Auch nach Wochen zieht der Amoklauf von Newtown, der im Dezember 26 Menschenleben forderte, in den USA weite Kreise.

So wandten sich die besorgten Eltern Andrew und Tracey Hyams nach den Weihnachtsfeiertagen mit einer Beschwerde an das Straßenverkehrsamt von Massechusetts und wiesen dieses darauf hin, dass man an staatlichen Autobahnraststätten Kinder entdeckte, die sich mit gewalthaltigen Arcade-Spielen die Zeit vertrieben – nachgestellte Plastikwummen natürlich inklusive.

Und nach einer entsprechenden Aufforderung der besorgten Eltern reagierte der US-Staat Massachusetts und verbannte neun Arcade-Titel aus Raststätten in Charlton, Ludlow, Lee und Beverly. Unter den angesprochenen Titeln befanden sich bekannte Titel wie “Time Crisis” oder “Beach Head 2000″.

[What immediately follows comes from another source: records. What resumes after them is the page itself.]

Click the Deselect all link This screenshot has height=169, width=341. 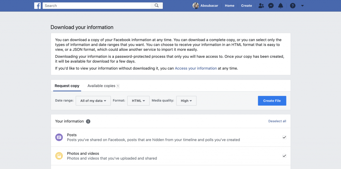(x=277, y=121)
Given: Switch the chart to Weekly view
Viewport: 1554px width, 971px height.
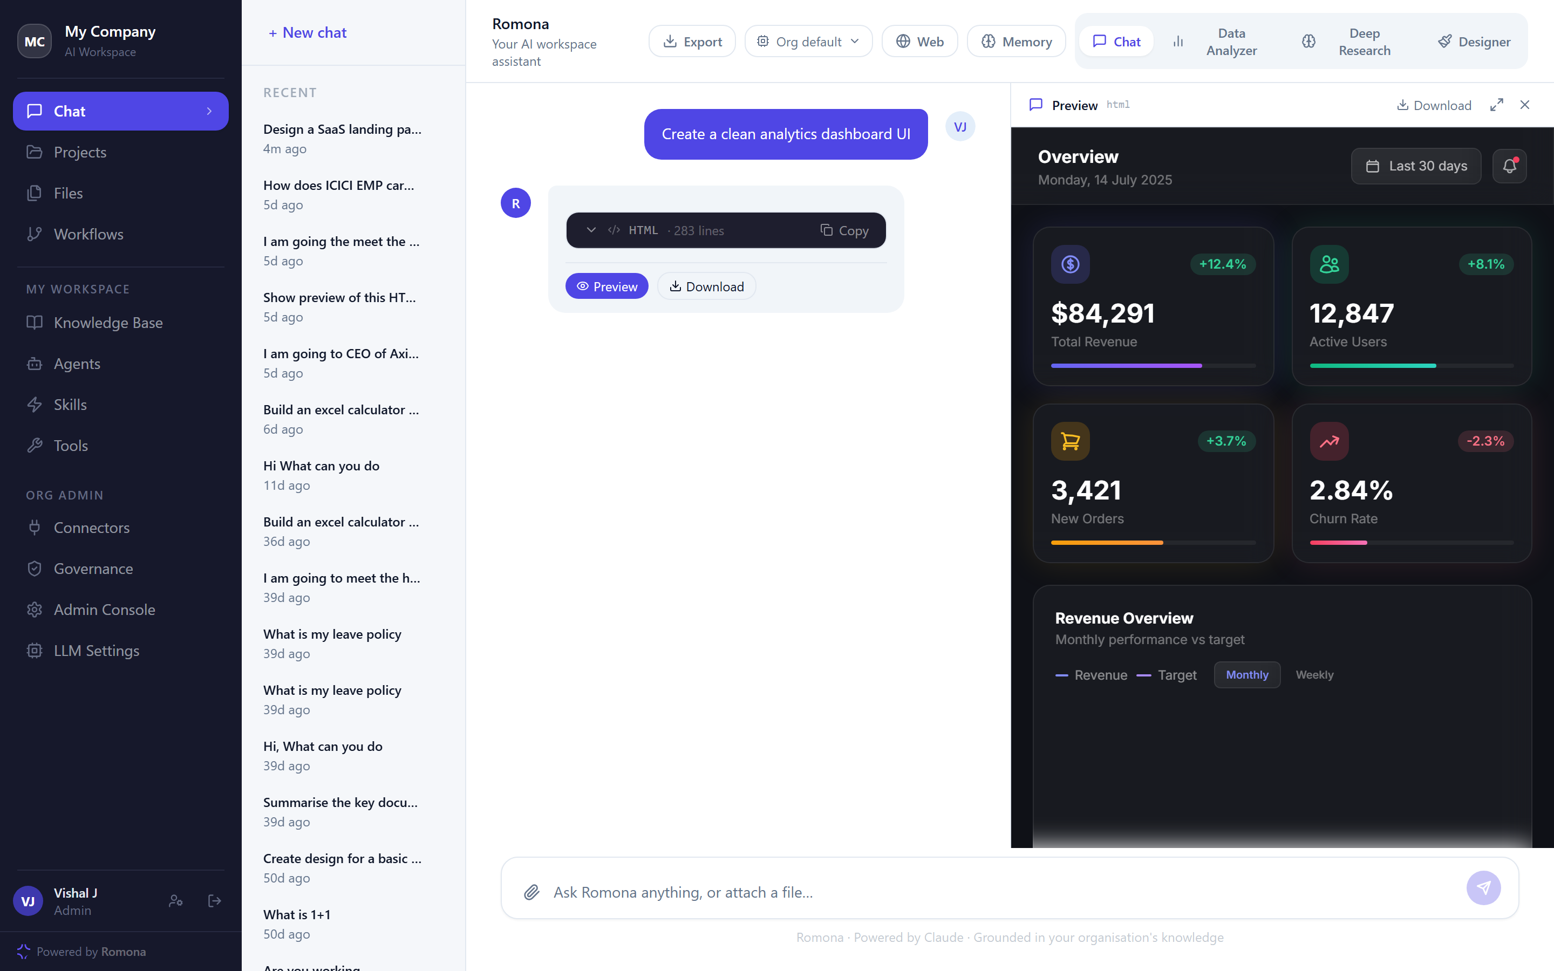Looking at the screenshot, I should [1314, 675].
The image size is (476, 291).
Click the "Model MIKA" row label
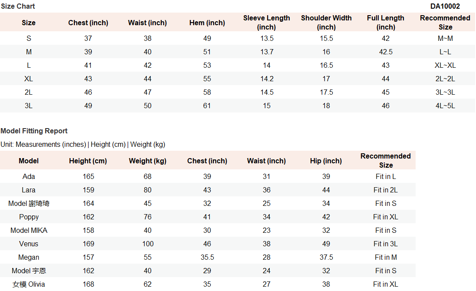pos(29,231)
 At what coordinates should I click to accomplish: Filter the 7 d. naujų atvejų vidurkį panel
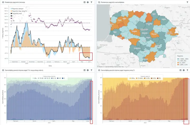point(92,70)
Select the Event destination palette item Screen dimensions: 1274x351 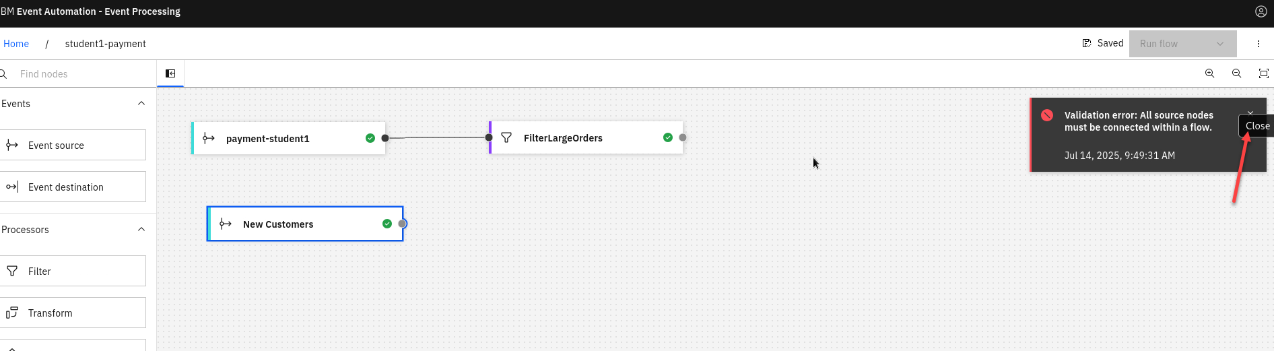pyautogui.click(x=73, y=187)
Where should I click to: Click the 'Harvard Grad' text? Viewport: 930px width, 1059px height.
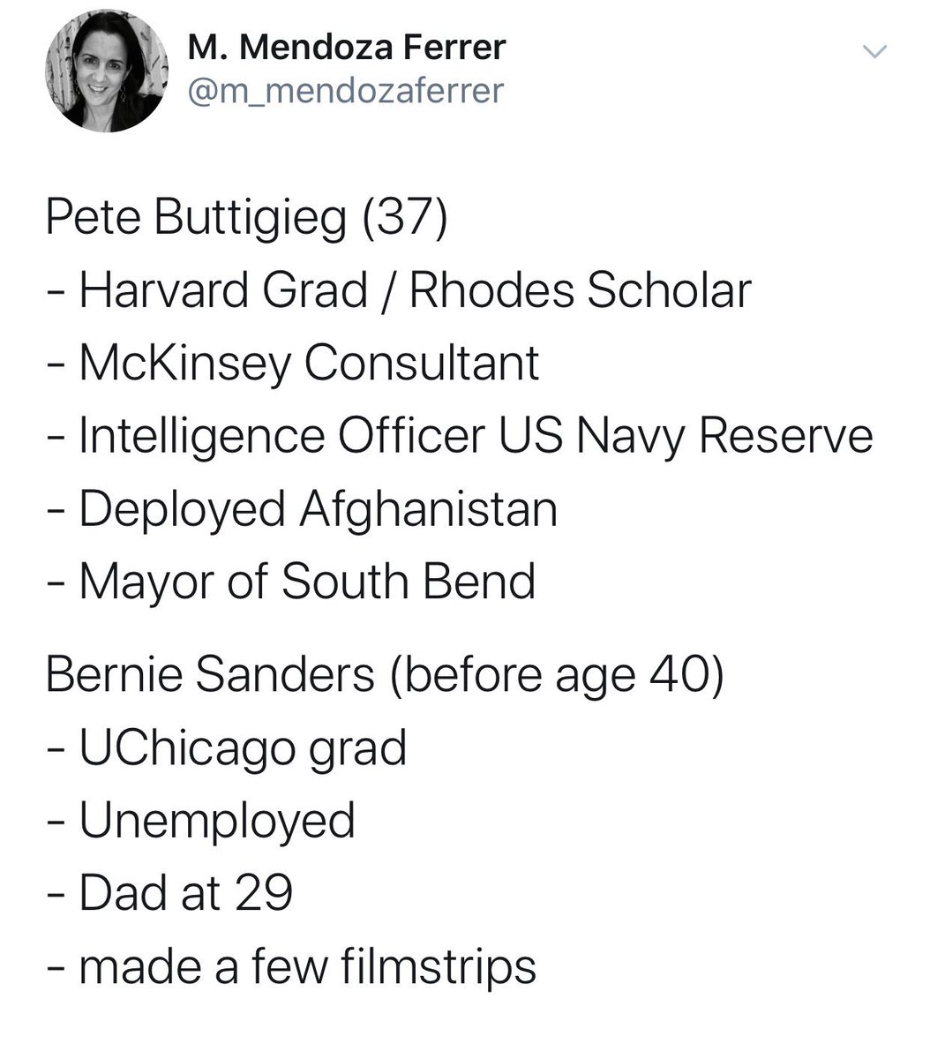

“Im Endeffekt gibt es keine Person, die denkt, dass es nicht genug Gewalt in unserer Gesellschaft gebe und dass Spiele sie nicht glorifizierten. Ein Videospiel an einem öffentlichen Platz kann von jeder Person jeden Alters gespielt werden”, wird Verkehrsminister Richard Davey zitiert.

“Schlussendlich sollen diese Spiele nur die Kinder unterhalten, damit sich ihre Eltern für ein paar Minuten von langen Strapazen erholen können. Ich denke, dass es durchaus Sinn macht, es etwas passivere Spiele sein zu lassen.”

Harmlosere Spiele wie “Pac-Man” oder “Galaga” werden in den Raststätten aber weiterhin zur Verfügung stehen, heißt es weiter.